Pengajian Gus Iqdam Dibuka dengan Musik DJ
Sebuah video yang beredar di Instagram menampilkan suasana pengajian yang digelar oleh Pemkab Pacitan. Dalam video tersebut, terlihat sejumlah masyarakat hadir dalam acara tersebut. Yang mengejutkan, saat pembawa acara memperkenalkan tim hadrah, panitia justru memutar musik DJ sebagai pembukaan, alih-alih salawat atau musik islami lainnya.
“Dan inilah hadrah Pusat Sabilu Taubah,” kata pembawa acara tersebut, diiringi dengan alunan musik DJ yang memancing ribuan komentar dari warganet. Sebagian besar berpendapat bahwa pembukaan seperti ini tidak sesuai dengan norma agama.
Pro dan Kontra dari Warganet
Video viral tersebut langsung mengundang berbagai tanggapan dari pengguna media sosial. Banyak yang mengkritik, dengan salah satu pengguna menyatakan, “Yang menghancurkan agama Islam ya umatnya sendiri,” sementara yang lain berkomentar, “Ini bukan video dari audio itu, ini yang ngedit semoga neraka selalu menunggumu.”
Namun, ada juga yang membela, seperti yang ditulis oleh akun @ahmad****, yang menjelaskan bahwa musik DJ tersebut merupakan bagian asli dari acara tersebut, yang bisa dilihat pada YouTube Pemkab Pacitan pada menit ke-33.
Penjelasan Pengurus Ponpes Sabilu Taubah
Ilham Burhanuddin alias Jebor, salah satu pengurus Ponpes Sabilu Taubah, membenarkan bahwa musik DJ memang diputar saat acara pengajian bersama Pemkab Pacitan. “Iya, itu memang musiknya seperti itu. Itu opening saat tim hadrah masuk panggung. Itu (musiknya) cuma semenit saja,” kata Ilham saat dihubungi detikJatim, Kamis (12/2/2025).
Menurut Ilham, pemilihan musik tersebut bertujuan untuk memberikan hiburan kepada masyarakat agar mereka tertarik mengikuti pengajian. “Pemilihan lagu memang dari kita pakai itu. Biar meriah, orang senang dan tertarik ikut pengajian. Jadi pakai sound horeg juga lighting bagus, agar masyarakat ikut pengajian daripada di jalan.

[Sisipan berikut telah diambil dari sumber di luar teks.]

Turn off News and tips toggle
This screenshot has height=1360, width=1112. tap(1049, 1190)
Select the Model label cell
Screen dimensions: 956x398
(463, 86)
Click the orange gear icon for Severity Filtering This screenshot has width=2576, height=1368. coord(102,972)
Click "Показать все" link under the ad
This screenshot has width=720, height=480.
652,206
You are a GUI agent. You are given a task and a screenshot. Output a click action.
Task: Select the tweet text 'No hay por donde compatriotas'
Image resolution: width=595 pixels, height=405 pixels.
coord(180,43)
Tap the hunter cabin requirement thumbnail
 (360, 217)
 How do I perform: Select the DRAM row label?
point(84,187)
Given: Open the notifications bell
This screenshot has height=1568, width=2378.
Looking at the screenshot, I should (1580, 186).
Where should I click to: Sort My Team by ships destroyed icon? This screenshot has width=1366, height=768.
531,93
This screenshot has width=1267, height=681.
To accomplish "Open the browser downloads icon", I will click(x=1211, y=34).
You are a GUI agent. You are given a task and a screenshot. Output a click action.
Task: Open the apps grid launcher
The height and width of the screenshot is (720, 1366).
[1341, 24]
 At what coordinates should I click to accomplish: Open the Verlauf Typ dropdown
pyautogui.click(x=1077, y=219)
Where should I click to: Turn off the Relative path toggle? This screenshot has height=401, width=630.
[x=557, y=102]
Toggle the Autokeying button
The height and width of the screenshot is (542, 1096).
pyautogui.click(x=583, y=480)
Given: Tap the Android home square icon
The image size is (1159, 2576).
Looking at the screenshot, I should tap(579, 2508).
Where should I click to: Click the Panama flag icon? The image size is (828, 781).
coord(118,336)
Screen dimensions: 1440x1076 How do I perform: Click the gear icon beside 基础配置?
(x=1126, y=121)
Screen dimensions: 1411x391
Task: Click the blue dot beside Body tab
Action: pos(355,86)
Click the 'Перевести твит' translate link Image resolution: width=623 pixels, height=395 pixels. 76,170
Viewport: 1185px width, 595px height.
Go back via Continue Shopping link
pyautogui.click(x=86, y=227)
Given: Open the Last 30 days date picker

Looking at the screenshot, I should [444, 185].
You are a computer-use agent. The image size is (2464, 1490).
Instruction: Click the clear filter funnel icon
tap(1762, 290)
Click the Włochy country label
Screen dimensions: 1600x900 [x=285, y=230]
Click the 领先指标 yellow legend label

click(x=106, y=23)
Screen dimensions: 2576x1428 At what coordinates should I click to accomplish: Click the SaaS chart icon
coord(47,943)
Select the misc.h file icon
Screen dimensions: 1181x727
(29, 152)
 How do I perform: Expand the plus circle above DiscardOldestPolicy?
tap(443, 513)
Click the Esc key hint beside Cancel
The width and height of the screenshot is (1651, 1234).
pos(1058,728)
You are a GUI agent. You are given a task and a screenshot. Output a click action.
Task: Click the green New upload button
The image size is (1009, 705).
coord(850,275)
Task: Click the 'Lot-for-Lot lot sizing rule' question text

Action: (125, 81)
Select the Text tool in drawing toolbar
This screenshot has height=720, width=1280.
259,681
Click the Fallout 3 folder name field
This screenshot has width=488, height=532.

Tidak ada salahnya kan pakai itu (musik),” jelasnya.
Tujuan Penggunaan Musik DJ dalam Pengajian
Ilham menjelaskan bahwa musik DJ tersebut hanya digunakan sebagai pengiring saat tim hadrah menuju panggung dan hanya berlangsung selama satu menit. Dalam sesi awal acara, MC juga mengenalkan sejarah tim Sabilu Taubah, yang bertujuan merangkul masyarakat dari berbagai latar belakang untuk mengaji bersama.
“Tujuannya untuk merangkul seluruh masyarakat untuk mengaji, apapun background-nya,” tambah Ilham, menegaskan bahwa konsep acara tersebut memang untuk menarik perhatian masyarakat agar lebih tertarik datang dan berpartisipasi dalam pengajian.
Acara pengajian yang dipimpin oleh Gus Iqdam di Pacitan, yang dibuka dengan musik DJ, menuai reaksi beragam di kalangan warganet. Namun, pengurus Ponpes Sabilu Taubah menjelaskan bahwa hal tersebut dilakukan untuk menarik perhatian masyarakat dan mengajak mereka berpartisipasi dalam kegiatan pengajian, tanpa mengesampingkan tujuan utama untuk merangkul berbagai lapisan masyarakat.